Nick Coghlan <ncogh...@gmail.com> added the comment:

Usually because the file may contain certain ASCII markers (or you're inserting 
such markers), but beyond that, you only care that it's in a consistent ASCII 
compatible encoding.

Parsing log files from sources that aren't set up correctly often falls into 
this category - you know the markers are ASCII, but the actual message contents 
may not be properly encoded. (e.g. they use a locale dependent encoding, but 
not all the log files are from the same machine and not all machines have their 
locale set up properly). (although errors="replace" can be a better option for 
such "read-only" use cases).

A use case where you really do need "errors='surrogateescape'" is when you're 
reformatting a log file and you want to preserve the encoding for the messages 
while manipulating the pure ASCII timestamps and message headers. In that case, 
surrogateescape is the right answer, because you can manipulate the ASCII bits 
freely while preserving the log message contents when you write the reformatted 
files back out. The reformatting script offers an API that says "put any ASCII 
compatible encoding in, and you'll get that same encoding back out".

You'll get weird behaviour (i.e. as you do in Python 2) if the assumption of an 
ASCII compatible encoding is ever violated, but that would be equally true if 
the script tried to process things at the raw bytes level.

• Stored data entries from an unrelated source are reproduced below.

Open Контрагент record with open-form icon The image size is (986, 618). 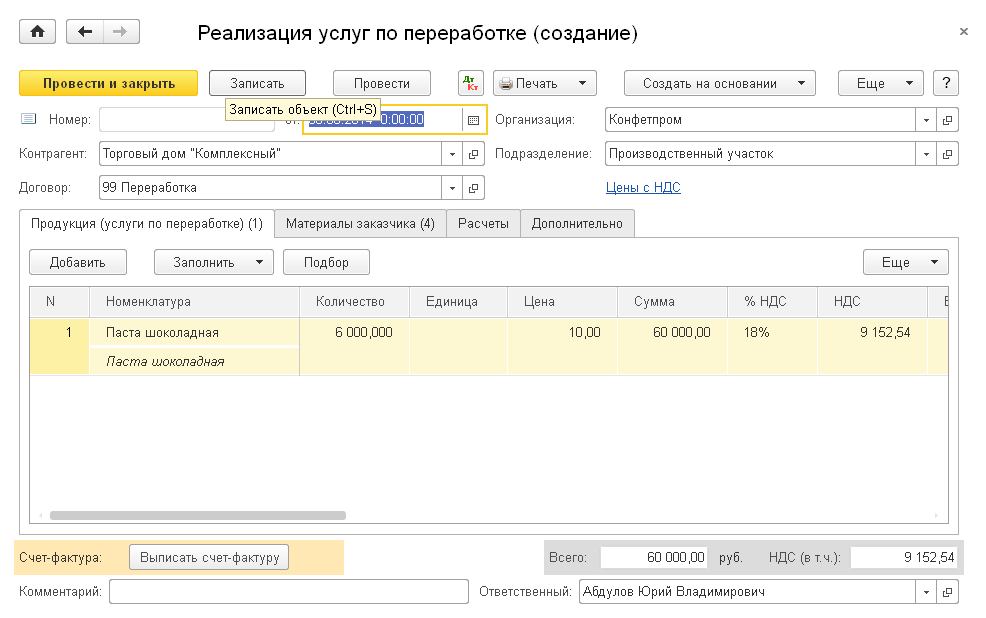[474, 154]
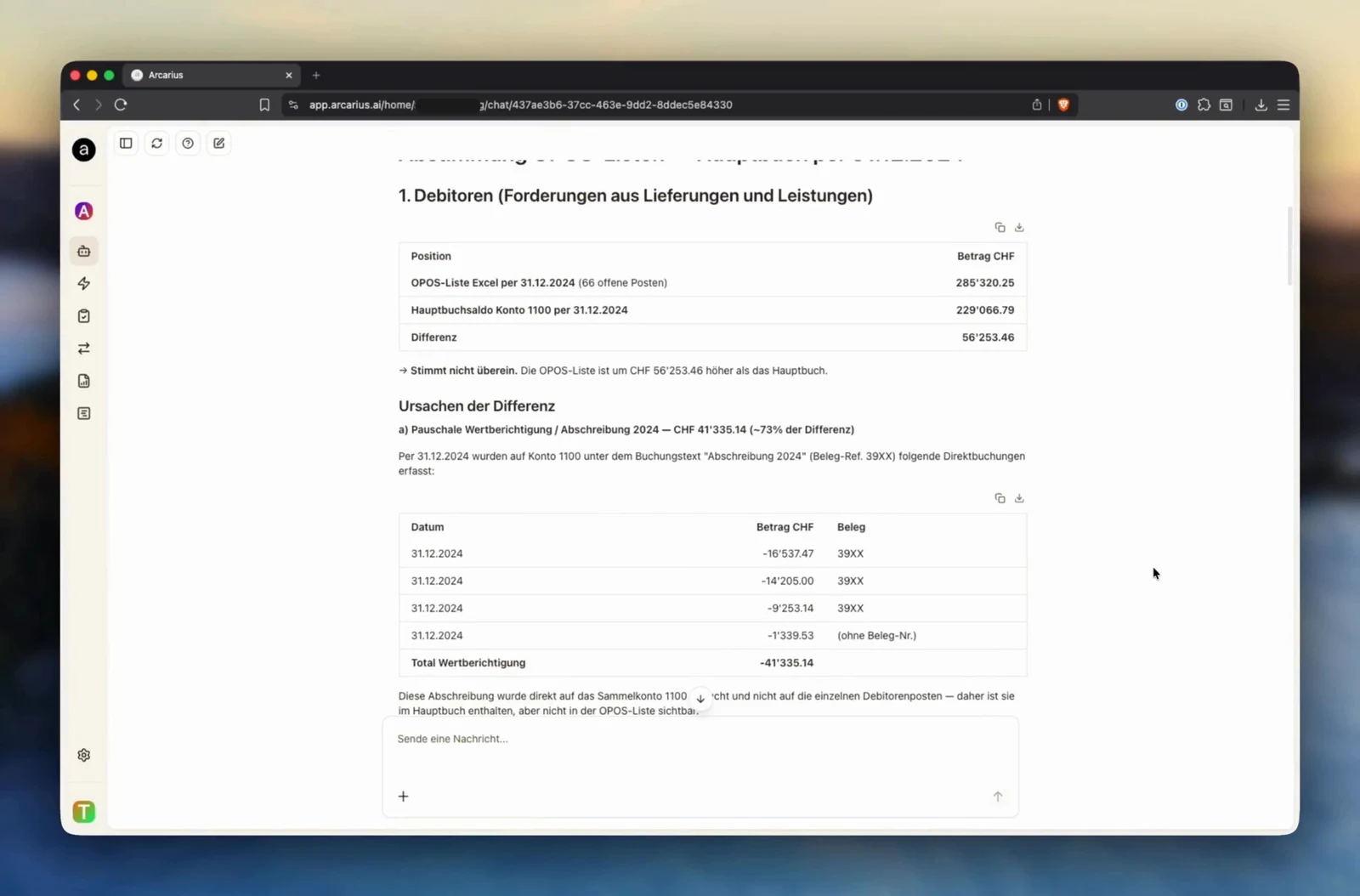Click the scroll-to-bottom arrow button
Viewport: 1360px width, 896px height.
tap(700, 698)
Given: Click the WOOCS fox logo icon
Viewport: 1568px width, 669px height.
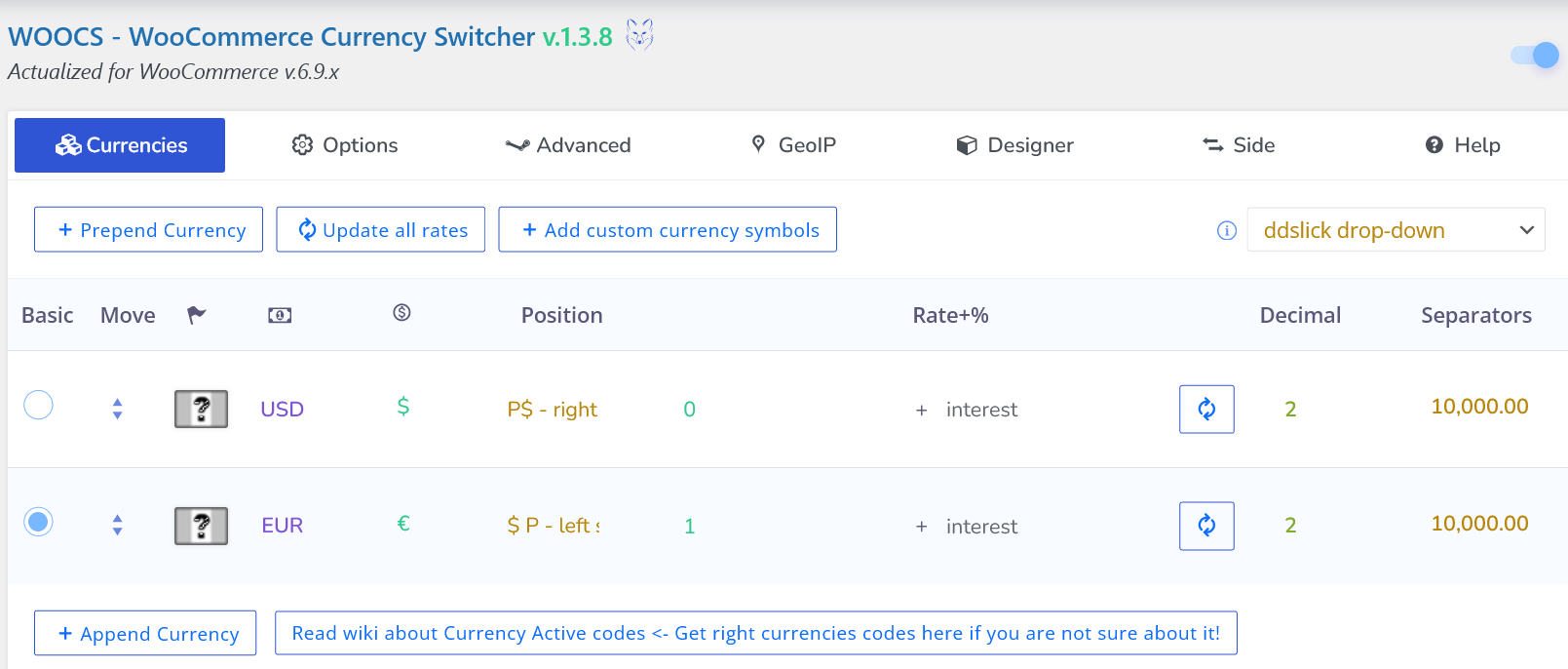Looking at the screenshot, I should tap(639, 35).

The assumption of an ASCII compatibile text encoding is a useful one a lot of 
the time. The problem with Python 2 is it makes that assumption implicitly, and 
makes it almost impossible to disable it. Python 3, on the other hand, assumes 
very little by default (basically what it returns from 
sys.getfilesystemencoding() and locale.getpreferredencoding()), this requiring 
that the programmer know how to state their assumptions explicitly.